The green bandana symbol caught on outside of Argentina as well, in Chile, Peru, and Colombia, with activists from each country creating their own versions. In September 2021, Mexico’s supreme court voted to decriminalize abortion, and this action was followed by a similar ruling in the Colombian courts in February 2022.
Three of the largest countries in Latin America—all Catholic-majority nations—have decriminalized abortion. But not Brazil, where the Ministry of Health recently emphasized that “every abortion is a crime.”
“As Christianity approaches and, later, appropriates itself from the State, we realize that the Christian vision that was once marginal starts to make the vision contrary to abortion prevail,” historian, philosopher, and theologian Gerson Leite de Moraes told the BBC. He is concerned that “the conservative wave that we see in the United States” has “reflections here, since Brazil is a poorly made copy of what happens there.”
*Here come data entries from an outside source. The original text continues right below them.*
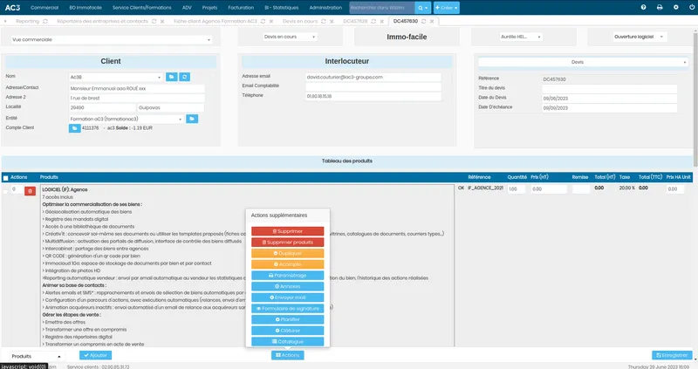Viewport: 698px width, 369px height.
Task: Expand the Vue commerciale dropdown
Action: click(x=112, y=39)
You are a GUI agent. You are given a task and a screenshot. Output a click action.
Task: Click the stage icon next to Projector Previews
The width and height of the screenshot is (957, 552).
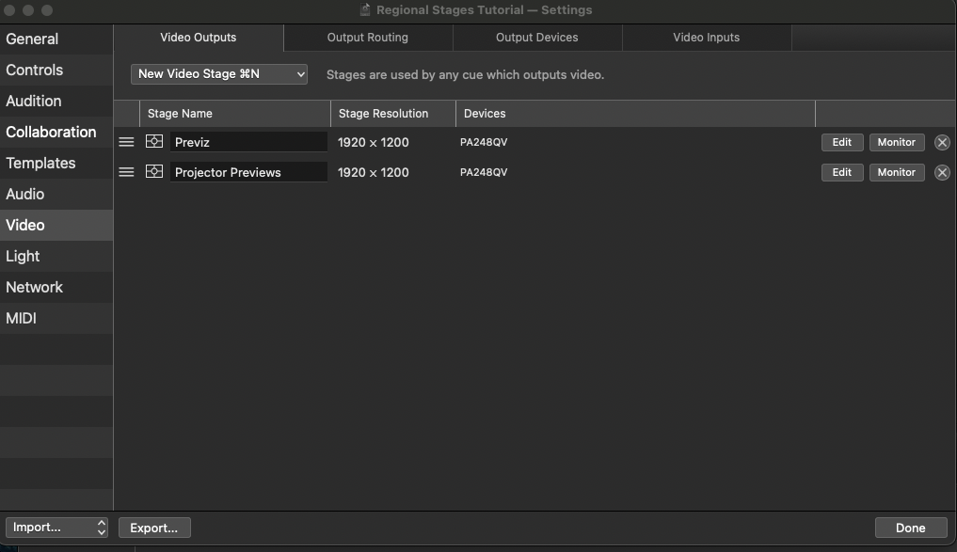click(x=154, y=172)
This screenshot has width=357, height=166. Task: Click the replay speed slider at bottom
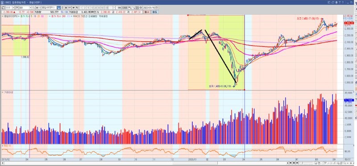point(306,163)
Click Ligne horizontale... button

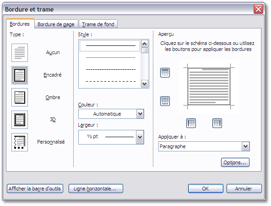click(x=96, y=189)
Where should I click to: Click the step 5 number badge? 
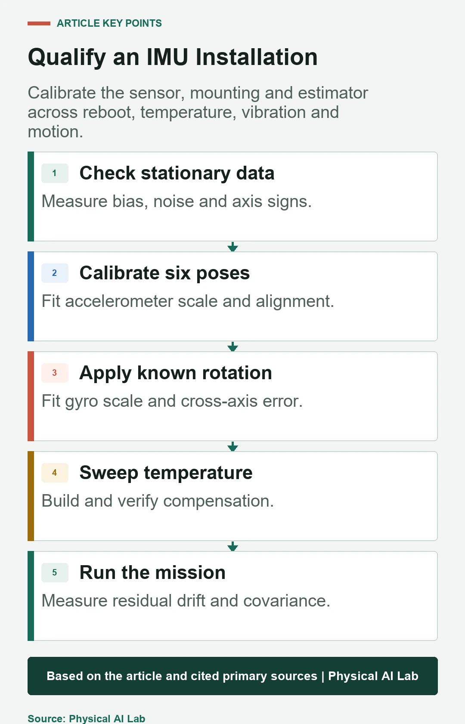click(55, 572)
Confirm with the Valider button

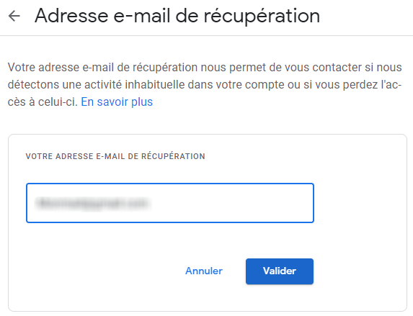(x=280, y=271)
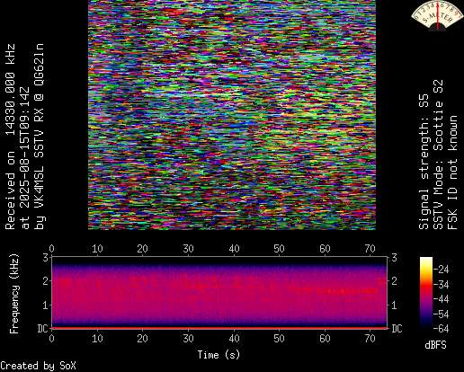Click the -24 value on dBFS scale
This screenshot has height=372, width=464.
pyautogui.click(x=442, y=270)
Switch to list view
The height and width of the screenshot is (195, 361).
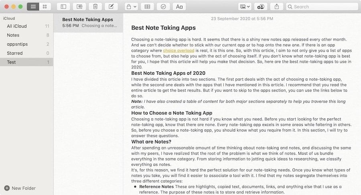tap(33, 6)
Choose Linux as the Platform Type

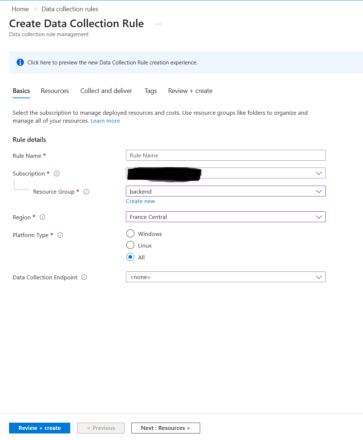point(130,245)
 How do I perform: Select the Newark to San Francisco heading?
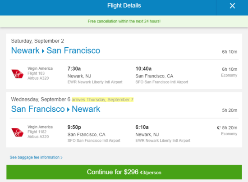[x=55, y=50]
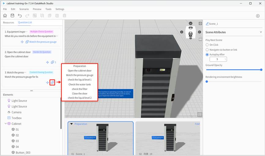Rotate view with left arrow by view cube

pos(182,32)
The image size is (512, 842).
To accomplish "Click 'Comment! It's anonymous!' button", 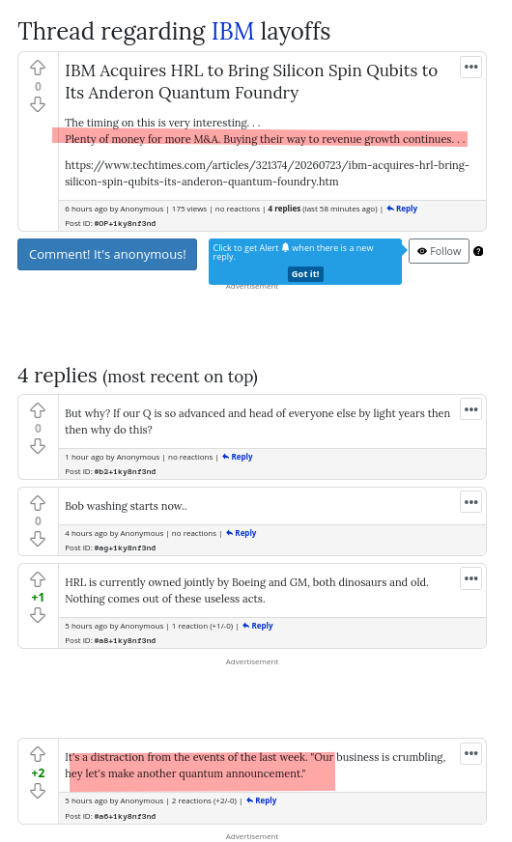I will [x=107, y=255].
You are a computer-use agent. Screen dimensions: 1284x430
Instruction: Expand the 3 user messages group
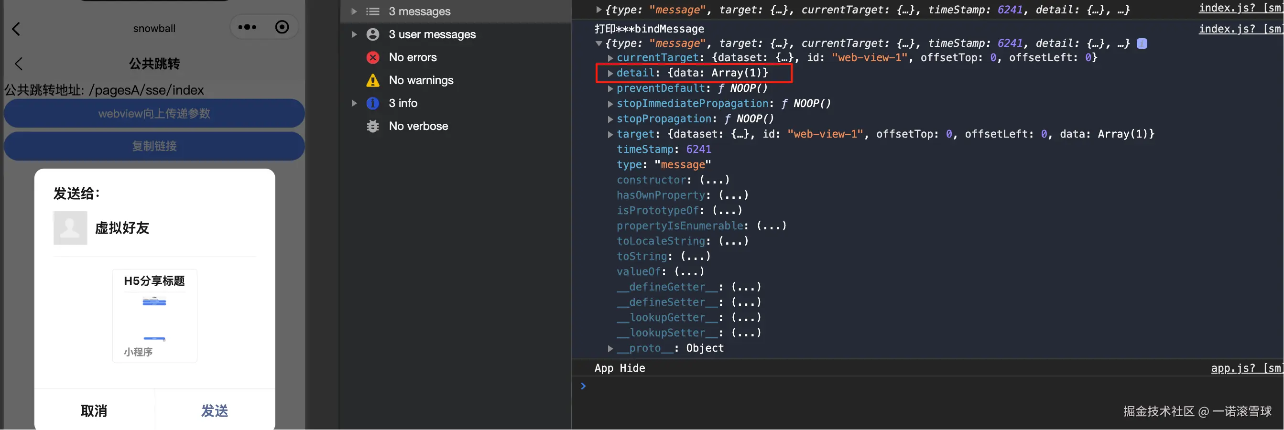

“From the moment we have a State with its own laws, allowing or not [allowing] abortion is a sign of democratic stability and protection of fundamental rights,” Diniz told the Veja. “What is happening in the United States looks like a historic counter-process of fundamental rights, because there was a weakening of democracy in the period of the Donald Trump Administration.”
Moraes has pointed out that the anti-abortion movement originated from the Catholic church, but that it ended up being copied by evangelical Christianity. “Certain groups have found in abortion a catalytic theme, which brings [them] together, making it become a flag. They are more conservative, more radical, fundamentalist groups,” he explained.
Despite recent events, there remains some hope. “The setback in the United States will have the opposite effects for the contagion of conservative waves,” Diniz said. “The force of the green tide that left Latin America and spread, returns to ordinary Brazilian women who start to talk about violence, misogyny, and patriarchy.”